Write the data out again exactly, with no pictures.

= Beginning of Section =

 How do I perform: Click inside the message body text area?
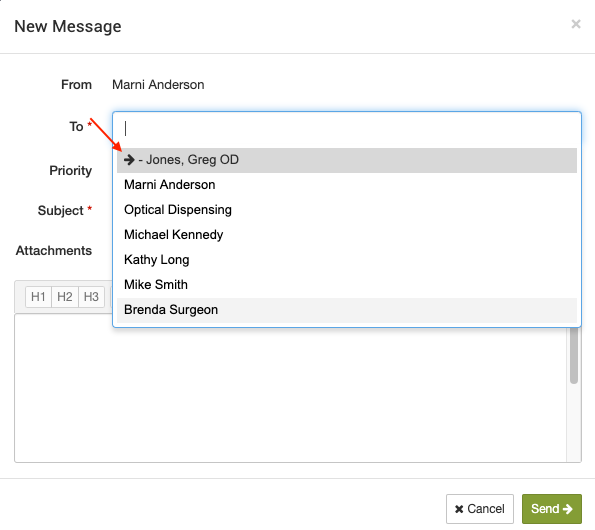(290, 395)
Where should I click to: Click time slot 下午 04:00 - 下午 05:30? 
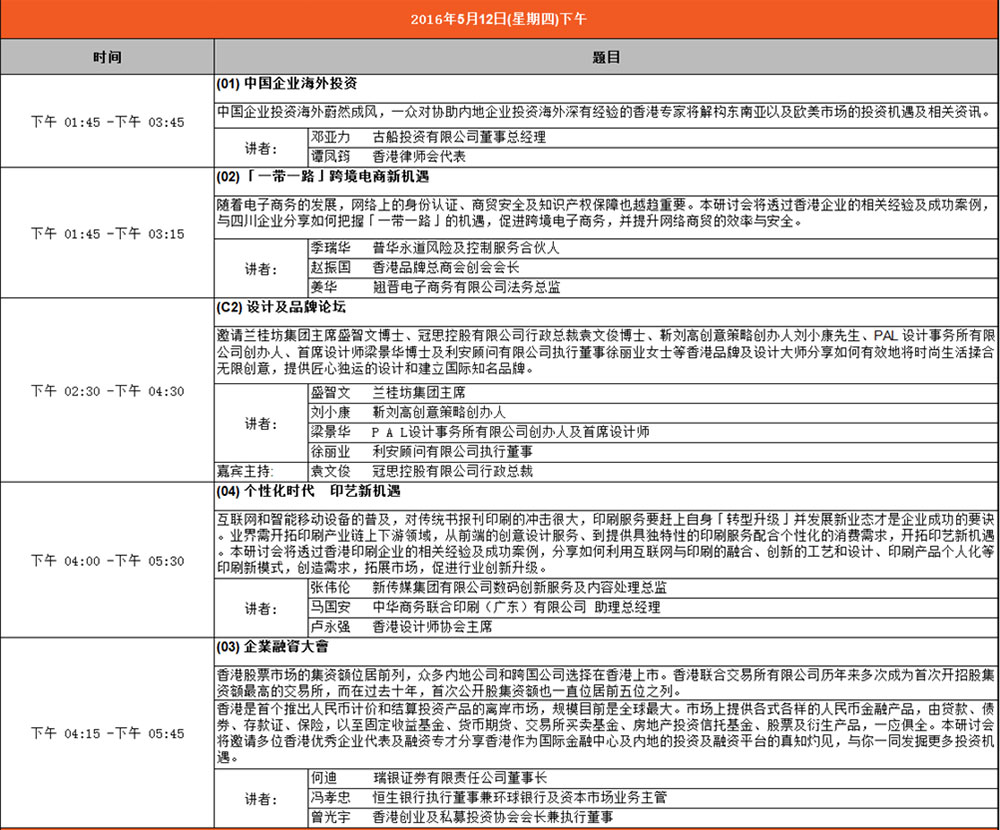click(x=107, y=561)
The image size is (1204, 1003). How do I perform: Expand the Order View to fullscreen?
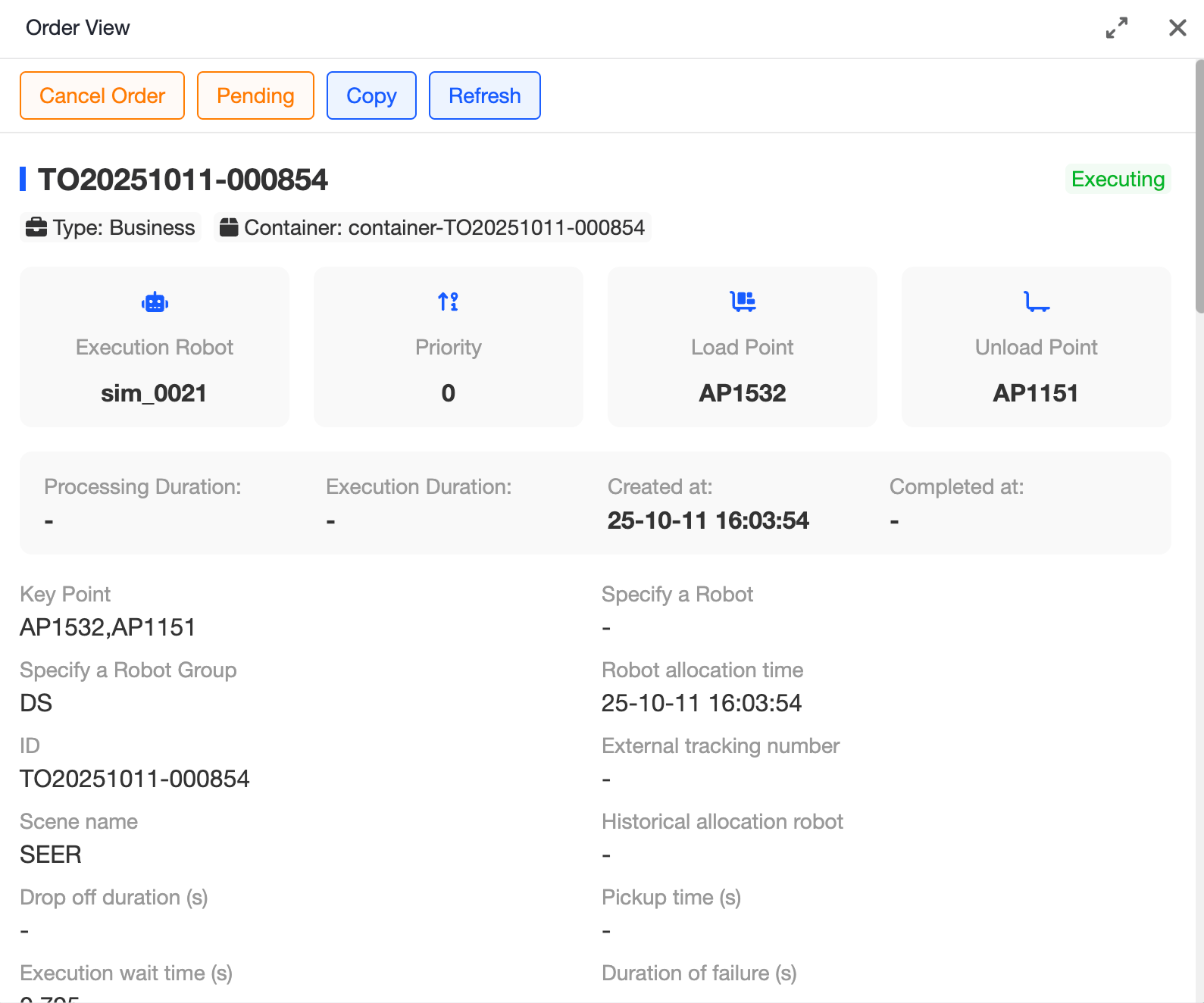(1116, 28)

= End of Section =

* Written answer:
 How do I perform: Click inside the message body text area?
(290, 395)
Where should I click to: Click time slot 下午 04:00 - 下午 05:30? 
click(x=107, y=561)
The image size is (1204, 1003). How do I perform: Expand the Order View to fullscreen?
(1116, 28)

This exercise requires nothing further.